Mike Pompeo, secretario de Estado de EEUU
Mike Pompeo, secretario de Estado de EEUU


“El Gobierno de Estados Unidos condena fuertemente las acusaciones del régimen de (Raúl) Castro contra nuestra encargada de negocios en la Embajada de Estados Unidos en La Habana, Mara Tekach”, señaló en un comunicado el secretario de Estado, Mike Pompeo, quien ha tildado las acusaciones de “infundadas”.

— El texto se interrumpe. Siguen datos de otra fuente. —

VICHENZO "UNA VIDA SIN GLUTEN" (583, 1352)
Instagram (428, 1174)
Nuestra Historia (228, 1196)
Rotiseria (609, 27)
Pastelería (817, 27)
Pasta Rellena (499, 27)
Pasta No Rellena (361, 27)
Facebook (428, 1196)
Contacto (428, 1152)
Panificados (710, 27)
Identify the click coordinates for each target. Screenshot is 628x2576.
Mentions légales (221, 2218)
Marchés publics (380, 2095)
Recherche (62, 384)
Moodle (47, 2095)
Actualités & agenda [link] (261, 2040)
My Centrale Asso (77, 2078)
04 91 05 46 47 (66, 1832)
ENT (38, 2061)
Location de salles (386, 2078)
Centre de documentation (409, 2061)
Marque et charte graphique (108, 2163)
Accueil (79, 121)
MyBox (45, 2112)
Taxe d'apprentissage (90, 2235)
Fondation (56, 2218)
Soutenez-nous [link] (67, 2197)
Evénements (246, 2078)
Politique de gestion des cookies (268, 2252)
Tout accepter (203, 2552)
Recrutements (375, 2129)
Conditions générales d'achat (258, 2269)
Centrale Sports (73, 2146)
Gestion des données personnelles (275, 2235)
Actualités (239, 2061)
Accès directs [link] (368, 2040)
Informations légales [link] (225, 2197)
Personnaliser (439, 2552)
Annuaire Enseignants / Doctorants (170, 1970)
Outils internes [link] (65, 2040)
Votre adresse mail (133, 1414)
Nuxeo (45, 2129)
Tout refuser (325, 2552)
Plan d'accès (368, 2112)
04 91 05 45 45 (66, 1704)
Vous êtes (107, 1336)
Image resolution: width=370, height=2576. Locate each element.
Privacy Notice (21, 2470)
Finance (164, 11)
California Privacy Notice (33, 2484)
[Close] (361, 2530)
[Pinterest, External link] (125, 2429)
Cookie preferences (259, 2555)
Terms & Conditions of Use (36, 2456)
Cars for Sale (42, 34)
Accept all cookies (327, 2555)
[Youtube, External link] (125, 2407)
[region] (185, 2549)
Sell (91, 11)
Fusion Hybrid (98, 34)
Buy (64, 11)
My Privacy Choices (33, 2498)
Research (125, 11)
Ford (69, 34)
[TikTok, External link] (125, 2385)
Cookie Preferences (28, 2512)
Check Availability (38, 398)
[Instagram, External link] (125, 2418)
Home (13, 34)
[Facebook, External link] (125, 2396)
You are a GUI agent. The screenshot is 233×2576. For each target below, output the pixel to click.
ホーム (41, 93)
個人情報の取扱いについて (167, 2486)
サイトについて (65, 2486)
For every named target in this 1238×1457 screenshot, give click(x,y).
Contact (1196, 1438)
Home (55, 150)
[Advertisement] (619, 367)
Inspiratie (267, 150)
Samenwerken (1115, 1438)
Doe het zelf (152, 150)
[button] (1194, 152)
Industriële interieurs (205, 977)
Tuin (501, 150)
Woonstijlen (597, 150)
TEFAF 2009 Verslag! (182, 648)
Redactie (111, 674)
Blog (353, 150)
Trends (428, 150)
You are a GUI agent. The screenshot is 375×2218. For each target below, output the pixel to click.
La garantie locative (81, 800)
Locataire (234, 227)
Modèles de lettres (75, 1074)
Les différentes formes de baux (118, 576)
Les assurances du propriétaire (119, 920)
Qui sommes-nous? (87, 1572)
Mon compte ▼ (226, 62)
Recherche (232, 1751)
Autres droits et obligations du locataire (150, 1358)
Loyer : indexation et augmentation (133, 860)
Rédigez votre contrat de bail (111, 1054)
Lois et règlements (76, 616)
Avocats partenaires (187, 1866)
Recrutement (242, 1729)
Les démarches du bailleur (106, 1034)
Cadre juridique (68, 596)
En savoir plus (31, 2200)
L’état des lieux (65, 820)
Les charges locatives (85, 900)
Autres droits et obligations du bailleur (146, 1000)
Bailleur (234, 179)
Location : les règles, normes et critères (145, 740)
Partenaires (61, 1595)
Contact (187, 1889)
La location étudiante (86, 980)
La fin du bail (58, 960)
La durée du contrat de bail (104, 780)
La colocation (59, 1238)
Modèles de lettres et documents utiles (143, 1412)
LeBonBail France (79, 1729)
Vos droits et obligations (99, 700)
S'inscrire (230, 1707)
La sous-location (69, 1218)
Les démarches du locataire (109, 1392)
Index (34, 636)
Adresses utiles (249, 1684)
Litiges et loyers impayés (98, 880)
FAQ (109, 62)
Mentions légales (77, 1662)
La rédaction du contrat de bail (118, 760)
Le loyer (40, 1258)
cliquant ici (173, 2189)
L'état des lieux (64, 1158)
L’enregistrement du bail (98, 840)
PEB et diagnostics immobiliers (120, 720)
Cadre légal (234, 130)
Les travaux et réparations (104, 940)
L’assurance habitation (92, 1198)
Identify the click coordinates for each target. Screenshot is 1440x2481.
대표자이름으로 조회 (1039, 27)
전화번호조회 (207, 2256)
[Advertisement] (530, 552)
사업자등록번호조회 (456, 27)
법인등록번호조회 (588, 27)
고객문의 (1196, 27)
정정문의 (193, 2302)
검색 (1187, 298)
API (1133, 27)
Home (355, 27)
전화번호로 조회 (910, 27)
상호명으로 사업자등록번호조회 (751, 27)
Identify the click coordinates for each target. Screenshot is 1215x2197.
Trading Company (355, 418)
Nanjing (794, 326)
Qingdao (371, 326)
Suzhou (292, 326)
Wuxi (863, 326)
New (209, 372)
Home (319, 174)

(Condenamos enérgicamente las acusaciones del régimen castrista contra nuestro Encargado de Negocios en la Embajada de Estados Unidos en La Habana. El régimen utiliza estas acusaciones infundadas para distraer a la comunidad internacional de sus abusos, pero Estados Unidos no cejará en su apoyo al pueblo cubano.)

Pompeo aseguró que el régimen cubano intenta “distraer a la comunidad internacional de su trato severo al pueblo cubano, especialmente la detención arbitraria en curso del disidente José Daniel Ferrer”.

En este sentido, ha dicho que su encargada de negocios y su equipo en la Embajada de Estados Unidos en La Habana “se mantienen firmes mientras que llevan a cabo la misión encomendada por el presidente de defender los Derechos Humanos y promover la causa de la democracia en Cuba

Pompeo ha enfatizado que parte del trabajo de Washington en Cuba es denunciar las violaciones y abusos de los Derechos Humanos del régimen de Castro. “El embajador de Cuba en Washington disfruta de su libertad de expresión, aquí en Estados Unidos, y la usa para criticar nuestro Gobierno”, ha dicho Pompeo en el texto, en el que ha agregado que espera que “los más de cien presos políticos y los cientos de disidentes que están sujetos al acoso oficial, puedan disfrutar de esa misma libertad de expresión”.

De este modo, el secretario de Estado ha advertido de que Estados Unidos seguirá expresando de manera “abierta y transparente” sus preocupaciones por las condiciones de los defensores de los Derechos Humanos.

Las declaraciones se producen después de que Cuba acusara a Tekach, sin nombrarla, de conducir "personalmente" una "campaña de calumnias y descrédito", según el periódico cubano 'Granma'.

La Habana ha considerado que Washington impulsa una campaña subversiva para contrarrestar su "fracaso político" y, en particular, su incapacidad para "rendir" a los cubanos frente al bloqueo económico. Así, ha rechazado la "nueva campaña de calumnias y descrédito" supuestamente lanzada por las autoridades norteamericanas aprovechándose del caso Ferrer, según el citado medio.

Tekach alertó esta semana de que el líder opositor José Daniel Ferrer es un preso político que corre “grave peligro” tras visitar a la familia del disidente en la ciudad de Santiago.

La Encargada de Negocios de la Embajada, Mara Tekach, condena enérgicamente la detención de Ferrer

Por su parte, el régimen cubano ha explicado por primera vez de forma pública las causas de la detención de Ferrer, al que ha acusado de participar en el secuestro y en la paliza de un individuo no identificado, y ha asegurado que las acusaciones sobre supuestas torturas son "puras mentiras al servicio de la doctrina política de Estados Unidos".

El periódico oficial ha aprovechado también para atribuir a Ferrer "una trayectoria delincuencial y de conducta violenta totalmente ausente de motivaciones políticas", así como una actividad "al servicio" de Washington como "asalariado".

“No es nuevo que el Gobierno de Estados Unidos utilice a personas de estas características para su actividad política subversiva contra Cuba”, añade.